>> Additionally, could you give your opinion on the feature we also may want to add in the future, that we mentioned in the previous email? Basically, we may want to add one more CUDA function, specifically cuMemcpy2DAsync, and the possibility to set a CUStream in AVCUDADeviceContext, so it is used with cuMemcpy2DAsync instead of cuMemcpy2D in "nvdec_retrieve_data" in file libavcodec/nvdec.c. In our use case this would save up to 0.72 ms (GPU time) per frame, in case of decoding 8 fullhd frames, and up to 0.5 ms (GPU time) per frame, in case of decoding two 4k frames. This may sound too little, but for us is significant.
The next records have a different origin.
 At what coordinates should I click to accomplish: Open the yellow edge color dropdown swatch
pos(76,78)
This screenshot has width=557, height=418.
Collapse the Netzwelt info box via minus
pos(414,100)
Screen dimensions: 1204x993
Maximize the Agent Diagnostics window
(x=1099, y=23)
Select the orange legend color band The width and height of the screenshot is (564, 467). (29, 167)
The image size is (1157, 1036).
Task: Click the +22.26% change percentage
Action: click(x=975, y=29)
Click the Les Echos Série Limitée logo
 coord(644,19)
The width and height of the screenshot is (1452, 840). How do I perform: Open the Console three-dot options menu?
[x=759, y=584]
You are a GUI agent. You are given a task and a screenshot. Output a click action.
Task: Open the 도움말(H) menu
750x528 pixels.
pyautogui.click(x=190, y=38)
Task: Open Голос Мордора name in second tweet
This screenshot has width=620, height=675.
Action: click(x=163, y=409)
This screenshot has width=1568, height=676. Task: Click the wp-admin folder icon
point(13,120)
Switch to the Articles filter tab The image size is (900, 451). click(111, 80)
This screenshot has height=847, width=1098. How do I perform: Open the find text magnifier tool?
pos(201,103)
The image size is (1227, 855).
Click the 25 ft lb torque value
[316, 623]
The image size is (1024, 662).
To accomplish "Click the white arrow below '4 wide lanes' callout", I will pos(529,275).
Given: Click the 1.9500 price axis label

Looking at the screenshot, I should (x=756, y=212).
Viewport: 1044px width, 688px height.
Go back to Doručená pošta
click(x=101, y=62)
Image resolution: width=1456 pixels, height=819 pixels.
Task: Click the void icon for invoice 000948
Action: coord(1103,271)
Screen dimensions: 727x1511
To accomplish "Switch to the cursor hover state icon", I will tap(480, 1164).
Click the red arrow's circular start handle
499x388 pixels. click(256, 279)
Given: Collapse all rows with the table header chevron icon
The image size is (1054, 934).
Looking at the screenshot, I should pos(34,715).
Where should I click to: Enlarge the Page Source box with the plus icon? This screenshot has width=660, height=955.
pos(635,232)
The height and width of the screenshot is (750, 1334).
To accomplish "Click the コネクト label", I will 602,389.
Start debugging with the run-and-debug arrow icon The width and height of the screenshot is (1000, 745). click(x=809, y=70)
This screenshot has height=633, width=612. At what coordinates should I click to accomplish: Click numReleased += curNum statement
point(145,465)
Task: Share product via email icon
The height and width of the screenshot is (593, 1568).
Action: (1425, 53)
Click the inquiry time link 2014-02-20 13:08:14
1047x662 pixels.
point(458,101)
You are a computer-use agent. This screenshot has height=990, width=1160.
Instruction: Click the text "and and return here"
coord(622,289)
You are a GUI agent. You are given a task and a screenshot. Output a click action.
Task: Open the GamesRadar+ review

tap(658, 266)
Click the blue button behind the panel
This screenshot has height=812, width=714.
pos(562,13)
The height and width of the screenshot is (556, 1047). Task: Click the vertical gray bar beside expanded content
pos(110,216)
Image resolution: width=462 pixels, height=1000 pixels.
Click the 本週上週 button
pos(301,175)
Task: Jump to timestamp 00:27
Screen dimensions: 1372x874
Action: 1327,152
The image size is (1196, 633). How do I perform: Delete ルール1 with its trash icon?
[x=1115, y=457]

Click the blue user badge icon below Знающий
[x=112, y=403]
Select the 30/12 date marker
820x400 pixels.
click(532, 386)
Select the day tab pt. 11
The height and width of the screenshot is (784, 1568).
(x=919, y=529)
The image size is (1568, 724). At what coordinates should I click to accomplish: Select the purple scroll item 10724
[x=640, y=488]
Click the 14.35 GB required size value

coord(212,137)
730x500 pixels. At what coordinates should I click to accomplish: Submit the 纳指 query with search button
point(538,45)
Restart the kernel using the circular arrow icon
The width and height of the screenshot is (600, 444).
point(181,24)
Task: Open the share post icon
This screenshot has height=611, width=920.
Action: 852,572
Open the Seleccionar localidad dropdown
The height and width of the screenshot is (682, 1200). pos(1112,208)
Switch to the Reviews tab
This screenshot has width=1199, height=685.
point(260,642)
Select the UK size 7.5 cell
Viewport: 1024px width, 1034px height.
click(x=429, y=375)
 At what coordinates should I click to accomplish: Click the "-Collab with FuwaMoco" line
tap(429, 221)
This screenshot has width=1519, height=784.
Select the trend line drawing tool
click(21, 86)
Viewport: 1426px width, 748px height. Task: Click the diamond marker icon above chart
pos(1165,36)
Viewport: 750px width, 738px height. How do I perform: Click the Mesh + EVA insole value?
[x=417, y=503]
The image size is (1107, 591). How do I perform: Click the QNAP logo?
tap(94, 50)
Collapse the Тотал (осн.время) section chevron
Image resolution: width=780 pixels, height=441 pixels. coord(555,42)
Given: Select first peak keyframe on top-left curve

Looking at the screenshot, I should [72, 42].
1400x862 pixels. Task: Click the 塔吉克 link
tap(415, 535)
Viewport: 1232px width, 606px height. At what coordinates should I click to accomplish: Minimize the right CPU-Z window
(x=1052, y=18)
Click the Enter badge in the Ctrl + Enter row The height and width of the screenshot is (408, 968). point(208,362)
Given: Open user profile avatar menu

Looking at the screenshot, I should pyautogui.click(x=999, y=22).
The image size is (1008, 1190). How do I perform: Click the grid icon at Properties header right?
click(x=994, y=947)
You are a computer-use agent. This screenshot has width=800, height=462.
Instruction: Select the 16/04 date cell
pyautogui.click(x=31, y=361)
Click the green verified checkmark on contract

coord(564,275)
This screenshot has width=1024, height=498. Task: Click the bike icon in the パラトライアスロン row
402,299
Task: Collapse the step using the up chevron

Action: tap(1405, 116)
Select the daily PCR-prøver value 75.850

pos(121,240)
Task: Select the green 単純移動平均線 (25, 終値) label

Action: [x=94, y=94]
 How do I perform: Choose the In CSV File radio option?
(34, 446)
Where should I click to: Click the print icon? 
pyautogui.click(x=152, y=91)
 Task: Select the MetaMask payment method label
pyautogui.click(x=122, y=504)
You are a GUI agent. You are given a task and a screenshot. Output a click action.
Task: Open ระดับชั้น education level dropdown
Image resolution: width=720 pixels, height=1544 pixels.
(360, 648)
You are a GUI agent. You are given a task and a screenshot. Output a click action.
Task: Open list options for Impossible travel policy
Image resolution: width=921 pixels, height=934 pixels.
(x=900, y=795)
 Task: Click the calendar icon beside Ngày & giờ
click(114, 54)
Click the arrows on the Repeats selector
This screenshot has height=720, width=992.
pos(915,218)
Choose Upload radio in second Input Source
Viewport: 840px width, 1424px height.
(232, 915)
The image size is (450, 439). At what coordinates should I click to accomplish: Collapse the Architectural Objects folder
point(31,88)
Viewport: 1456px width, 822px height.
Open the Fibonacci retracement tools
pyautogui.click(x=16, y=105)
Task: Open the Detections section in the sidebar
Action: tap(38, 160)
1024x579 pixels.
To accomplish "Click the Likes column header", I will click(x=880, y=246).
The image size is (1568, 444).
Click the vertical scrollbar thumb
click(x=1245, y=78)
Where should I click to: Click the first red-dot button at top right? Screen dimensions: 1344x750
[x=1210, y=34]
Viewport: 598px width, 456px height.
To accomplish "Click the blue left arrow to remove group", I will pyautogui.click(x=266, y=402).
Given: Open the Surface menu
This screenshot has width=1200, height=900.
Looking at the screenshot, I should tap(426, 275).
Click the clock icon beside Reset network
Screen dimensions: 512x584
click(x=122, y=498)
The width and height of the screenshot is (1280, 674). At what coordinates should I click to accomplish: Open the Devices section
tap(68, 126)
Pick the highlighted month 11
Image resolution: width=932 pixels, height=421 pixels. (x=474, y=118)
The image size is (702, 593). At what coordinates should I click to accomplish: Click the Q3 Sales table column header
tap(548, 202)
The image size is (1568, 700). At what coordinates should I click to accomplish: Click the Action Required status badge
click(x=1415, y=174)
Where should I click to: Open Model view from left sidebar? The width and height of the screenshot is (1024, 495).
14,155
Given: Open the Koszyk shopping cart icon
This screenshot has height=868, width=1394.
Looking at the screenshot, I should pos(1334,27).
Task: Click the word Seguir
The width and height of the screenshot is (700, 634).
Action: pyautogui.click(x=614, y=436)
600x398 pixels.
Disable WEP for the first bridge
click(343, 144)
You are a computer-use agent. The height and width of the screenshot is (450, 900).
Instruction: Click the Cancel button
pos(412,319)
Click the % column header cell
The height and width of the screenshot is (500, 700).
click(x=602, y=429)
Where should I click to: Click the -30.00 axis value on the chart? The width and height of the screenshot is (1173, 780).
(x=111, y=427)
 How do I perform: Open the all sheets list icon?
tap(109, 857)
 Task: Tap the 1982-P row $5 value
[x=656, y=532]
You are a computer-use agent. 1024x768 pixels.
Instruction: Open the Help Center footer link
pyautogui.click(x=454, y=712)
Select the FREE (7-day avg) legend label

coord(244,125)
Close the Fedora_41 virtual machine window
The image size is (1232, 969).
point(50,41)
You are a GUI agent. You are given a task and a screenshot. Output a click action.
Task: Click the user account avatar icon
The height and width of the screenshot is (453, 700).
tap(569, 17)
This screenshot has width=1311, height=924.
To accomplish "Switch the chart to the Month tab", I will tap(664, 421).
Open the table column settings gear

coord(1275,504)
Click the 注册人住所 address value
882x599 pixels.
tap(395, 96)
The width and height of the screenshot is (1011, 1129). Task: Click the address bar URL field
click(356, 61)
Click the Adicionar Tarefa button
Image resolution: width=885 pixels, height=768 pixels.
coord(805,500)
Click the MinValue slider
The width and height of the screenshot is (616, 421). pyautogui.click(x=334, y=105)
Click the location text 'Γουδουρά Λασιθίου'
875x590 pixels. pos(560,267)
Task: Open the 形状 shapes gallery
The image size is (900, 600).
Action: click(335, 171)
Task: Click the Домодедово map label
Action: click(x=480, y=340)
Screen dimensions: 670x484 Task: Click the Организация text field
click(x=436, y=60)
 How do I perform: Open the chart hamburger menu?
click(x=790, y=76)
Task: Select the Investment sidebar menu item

Our software needs to do many things in a maximum of 33ms with CUDA on the GPU per frame, and we have little GPU time left. > > This is interesting and I'm considering making that the default, as it > would fit well with the current infrastructure, delaying the sync call > to the moment the frame leaves avcodec, which with the internal > re-ordering and delay should give plenty of time for the copy to finish.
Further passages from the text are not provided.